Deferred Compensation
In January 2005, the Parent Company adopted a Deferred Compensation Plan (the “Plan”) that allows trustees and certain key employees to voluntarily defer compensation. Compensation expense is recorded for the deferred compensation and a related liability is recognized. Participants may elect designated benchmark investment options for the notional investment of their deferred compensation. The deferred compensation obligation is adjusted for deemed income or loss related to the investments selected. At the time the participants defer compensation, the Company records a liability, which is included in the Company’s consolidated balance sheet. The liability is adjusted for changes in the market value of the participant-selected investments at the end of each accounting period, and the impact of adjusting the liability is recorded as an increase or decrease to compensation cost. For the three months ended March 31, 2012 and 2011, the Company recorded net increases in compensation costs of $0.9 million and $0.5 million, respectively, in connection with the Plan due to the change in the market value of the participant investments in the Plan.

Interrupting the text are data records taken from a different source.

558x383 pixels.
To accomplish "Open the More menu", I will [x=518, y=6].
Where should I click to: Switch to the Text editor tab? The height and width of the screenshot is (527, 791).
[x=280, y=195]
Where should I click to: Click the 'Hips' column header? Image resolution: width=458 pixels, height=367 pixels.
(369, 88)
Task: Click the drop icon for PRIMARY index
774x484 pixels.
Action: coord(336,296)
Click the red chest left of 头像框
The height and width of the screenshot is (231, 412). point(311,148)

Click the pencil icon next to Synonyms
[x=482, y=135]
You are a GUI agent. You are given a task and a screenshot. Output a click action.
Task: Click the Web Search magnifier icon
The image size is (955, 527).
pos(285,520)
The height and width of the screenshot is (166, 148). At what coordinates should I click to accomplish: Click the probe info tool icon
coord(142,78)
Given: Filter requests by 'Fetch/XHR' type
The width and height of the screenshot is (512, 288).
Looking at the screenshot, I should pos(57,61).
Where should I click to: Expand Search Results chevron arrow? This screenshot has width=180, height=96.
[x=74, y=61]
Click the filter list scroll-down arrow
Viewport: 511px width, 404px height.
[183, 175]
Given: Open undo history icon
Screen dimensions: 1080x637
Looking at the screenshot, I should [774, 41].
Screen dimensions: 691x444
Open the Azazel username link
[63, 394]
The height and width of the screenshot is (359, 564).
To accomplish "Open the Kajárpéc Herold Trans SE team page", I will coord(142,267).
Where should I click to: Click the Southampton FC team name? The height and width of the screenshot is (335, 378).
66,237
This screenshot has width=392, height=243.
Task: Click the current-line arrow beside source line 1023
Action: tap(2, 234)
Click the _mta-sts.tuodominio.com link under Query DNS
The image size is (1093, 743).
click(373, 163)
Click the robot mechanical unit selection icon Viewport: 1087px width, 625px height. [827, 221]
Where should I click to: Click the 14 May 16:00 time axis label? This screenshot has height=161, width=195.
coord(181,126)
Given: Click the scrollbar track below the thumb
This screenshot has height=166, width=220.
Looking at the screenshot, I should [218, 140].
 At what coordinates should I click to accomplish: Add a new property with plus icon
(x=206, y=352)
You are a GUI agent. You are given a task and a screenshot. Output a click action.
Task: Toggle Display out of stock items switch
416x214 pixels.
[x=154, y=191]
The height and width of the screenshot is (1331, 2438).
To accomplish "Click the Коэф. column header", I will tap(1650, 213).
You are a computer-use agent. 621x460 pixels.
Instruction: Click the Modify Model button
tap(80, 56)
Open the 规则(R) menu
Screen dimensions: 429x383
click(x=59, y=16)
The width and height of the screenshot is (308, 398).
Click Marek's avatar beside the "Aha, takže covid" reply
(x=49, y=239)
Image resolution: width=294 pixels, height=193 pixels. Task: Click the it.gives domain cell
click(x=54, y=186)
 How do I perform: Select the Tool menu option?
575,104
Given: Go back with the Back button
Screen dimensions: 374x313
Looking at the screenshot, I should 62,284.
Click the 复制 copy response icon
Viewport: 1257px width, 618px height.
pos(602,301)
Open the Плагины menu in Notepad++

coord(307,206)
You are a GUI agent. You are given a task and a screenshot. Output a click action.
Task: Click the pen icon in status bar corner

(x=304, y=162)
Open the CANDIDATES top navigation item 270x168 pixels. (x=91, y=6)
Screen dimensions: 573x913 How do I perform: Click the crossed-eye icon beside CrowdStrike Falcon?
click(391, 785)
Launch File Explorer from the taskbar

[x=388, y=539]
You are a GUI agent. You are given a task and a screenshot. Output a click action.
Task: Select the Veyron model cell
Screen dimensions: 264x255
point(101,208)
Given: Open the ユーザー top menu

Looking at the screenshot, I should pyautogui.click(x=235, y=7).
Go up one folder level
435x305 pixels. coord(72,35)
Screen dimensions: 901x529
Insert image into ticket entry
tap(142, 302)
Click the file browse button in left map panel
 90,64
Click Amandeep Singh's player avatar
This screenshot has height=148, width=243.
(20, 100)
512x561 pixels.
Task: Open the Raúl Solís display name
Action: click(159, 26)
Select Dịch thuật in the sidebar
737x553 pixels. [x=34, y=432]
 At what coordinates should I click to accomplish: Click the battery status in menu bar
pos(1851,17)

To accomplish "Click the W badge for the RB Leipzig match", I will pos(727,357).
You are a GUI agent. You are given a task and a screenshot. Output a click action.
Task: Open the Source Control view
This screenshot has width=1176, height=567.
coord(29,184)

The deferred compensation obligations are unfunded, but the Company has purchased company-owned life insurance policies and mutual funds, which can be utilized as a funding source for the Company’s obligations under the Plan. Participants in the Plan have no interest in any assets set aside by the Company to meet its obligations under the Plan. For the three months ended March 31, 2012 and 2011, the Company recorded net decreases in compensation costs of $0.9 million and $0.4 million, respectively, in connection with the investments in the company-owned policies and mutual funds.
Participants in the Plan may elect to have all or a portion of their deferred compensation invested in the Company’s common shares. The Company holds these shares in a rabbi trust, which is subject to the claims of the Company’s creditors in the event of the Company’s bankruptcy or insolvency. The Plan does not permit diversification of a participant’s deferral allocated to the Company common share and deferrals allocated to Company common shares can only be settled with a fixed number of shares. In accordance with the accounting standard for deferred compensation arrangements where amounts earned are held in a rabbi trust and invested, the deferred compensation obligation associated with the Company’s common shares is classified as a component of shareholder’s equity and the related shares are treated as shares to be issued and are included in total shares outstanding. At each of March 31, 2012 and 2011, 0.3 million of such shares were included in total shares outstanding. Subsequent changes in the fair value of the common shares are not reflected in operations or shareholders’ equity of the Company.